Background and objectives: Alzheimer disease (AD) spans heterogeneous typical and atypical phenotypes. Posterior cortical atrophy (PCA) is a striking example, characterized by prominent impairment in visual and other posterior functions in contrast to typical, amnestic AD. The primary study objective was to establish how the similarities and differences of cognition and brain volumes within AD and PCA (and by extension other AD variants) can be conceptualized as systematic variations across a transdiagnostic, graded multidimensional space.
Methods: This was a cross-sectional, single-center, observational, cohort study performed at the National Hospital for Neurology & Neurosurgery, London, United Kingdom. Data were collected from a cohort of patients with PCA and AD, matched for age, disease duration, and Mini-Mental State Examination (MMSE) scores. There were 2 sets of outcome measures: (1) scores on a neuropsychological battery containing 22 tests spanning visuoperceptual and visuospatial processing, episodic memory, language, executive functions, calculation, and visuospatial processing and (2) measures extracted from high-resolution T1-weighted volumetric MRI scans. Principal component analysis was used to extract the transdiagnostic dimensions of phenotypical variation from the detailed neuropsychological data. Voxel-based morphometry was used to examine associations between the PCA-derived clinical phenotypes and the structural measures.

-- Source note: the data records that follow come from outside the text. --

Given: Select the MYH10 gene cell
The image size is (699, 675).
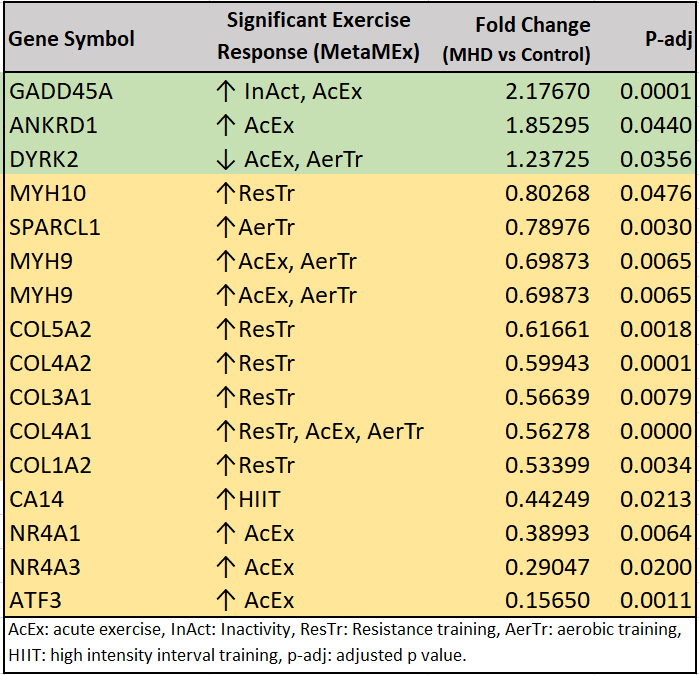Looking at the screenshot, I should coord(45,194).
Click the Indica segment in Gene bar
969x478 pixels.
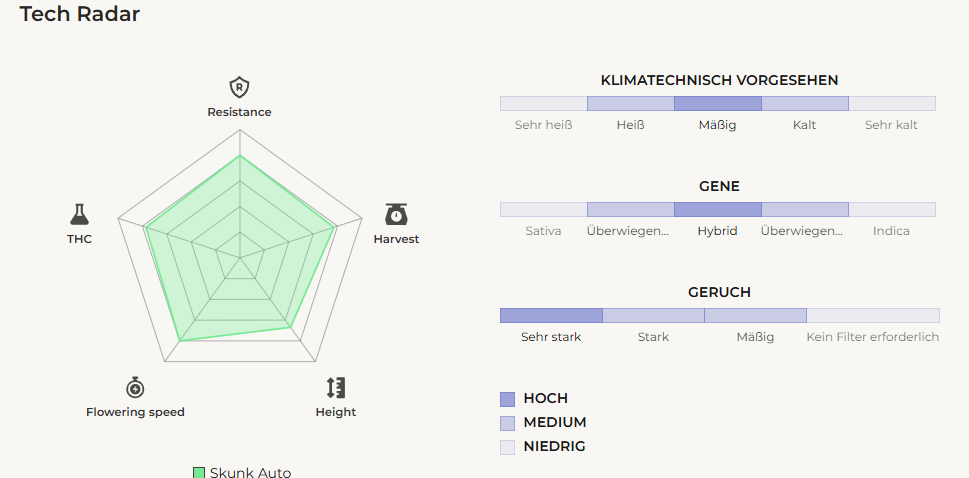891,210
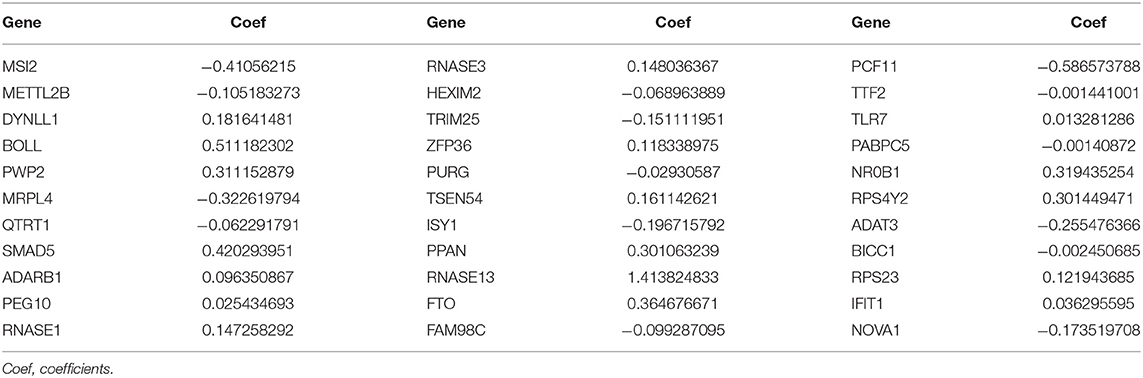Click the TLR7 gene entry

coord(868,119)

Results: We enrolled 93 participants with PCA (mean: age = 59.9 years, MMSE = 21.2; 59/93 female) and 58 AD participants (mean: age = 57.1 years, MMSE = 19.7; 22/58 female). The principal component analysis for PCA (sample adequacy confirmed: Kaiser-Meyer-Olkin = 0.865) extracted 3 dimensions accounting for 61.0% of variance in patients' performance, reflecting general cognitive impairment, visuoperceptual deficits, and visuospatial impairments. Plotting AD cases into the PCA-derived multidimensional space, and vice versa, revealed graded, overlapping variations between cases along these dimensions, with no evidence for categorical-like patient clustering. Similarly, the relationship between brain volumes and scores on the extracted dimensions was overlapping for PCA and AD cases.
Discussion: These results provide evidence supporting a reconceptualization of clinical and radiologic variation in these heterogenous AD phenotypes as being along shared phenotypic continua spanning PCA and AD, arising from systematic graded variations within a transdiagnostic, multidimensional neurocognitive geometry.